Hūr and the Dancer

Hūr scrambled up the hill, not realizing that it was getting harder to traverse. Not realizing that his knees were bleeding. Not realizing that they were healing faster than they should, not even realizing that there was no pain. The animals looked at him curiously, not having seen one of his kind before. There had been one, but he was a rumor, they had not seen him in a lifetime. Trees spoke about him, but sometimes the trees spoke of memories from their fathers and their fathers fathers, memories that they had carried with them as the wind blew them from one place to another, until they landed on these shores. This was the first real man that many of them had seen. They did not know to fear him, but maybe it was also because they saw the goodness in his eyes. 

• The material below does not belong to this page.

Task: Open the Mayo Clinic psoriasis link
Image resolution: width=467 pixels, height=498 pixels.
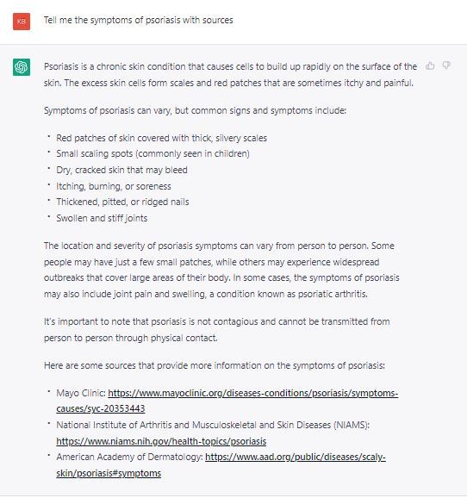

The area he was traipsing looked like heaven. Lush green everywhere. Air smelled fresh and cool: rejuvenating. It tasted of oranges, his favorite fruit. That was the fruit his mother would feed him when he rubbed her feet, saying “my little Hūr, my pyaara heaven-sent companion.” The sky was as blue as his right eye, the trees as brown as his left. They shone and sparkled like both. The grass was soft under his bare feet. A few days ago, he had felt the urge to take off his shoes, and after carrying them for a while, he had left them by the big stone pillar, cracked, and ancient-looking.


The animals kept on grazing and looking at him, their curiosity piqued by this strange two legged man. Nightfall came. He set up camp. Setting up camp was taking off his shirt, folding it, putting it under his head. He slept under the stars. Sleep came to him easily. He had not had nightmares in weeks. Since he had been on the run.


A patter woke him up, he almost jerked up, sitting. The stars were shining up above. Everything was quiet, and peaceful. He felt, for the first time, the insignificance of man in the larger scheme of the universe, whatever that may be. The twinkling lights that he could snuff out from his sight with the tip of his pinky were actually many millions of times larger than him. Coming too close to them, he would burn. And yet here all of them were, thinking they were masters of the universe. He sighed. It was quiet, too quiet. He looked around, no animals were around him. He caught movement in the shrubbery, shadows dancing around. He followed, light on his feet. The grass was so soft, he went on his tippy-toes. No sounds could be heard from him. The wind, too was silent, no, there it was. Rushing away from him, rushing towards the shadows. He stopped for a second, to question the intelligence of his decisions, then thought about the police that were after him, the peace in this place. He could only go deeper, right? He tip-toed onwards.


It got much darker before the light came. He almost turned back twice. But the peace and tranquility in the forest gave him strength. He kept moving onwards, a few times, he almost made sounds, as his feet stepped onto sharp rocks. He bit his tongue, and moved on. There was a girl. Dancing. Light coming from her.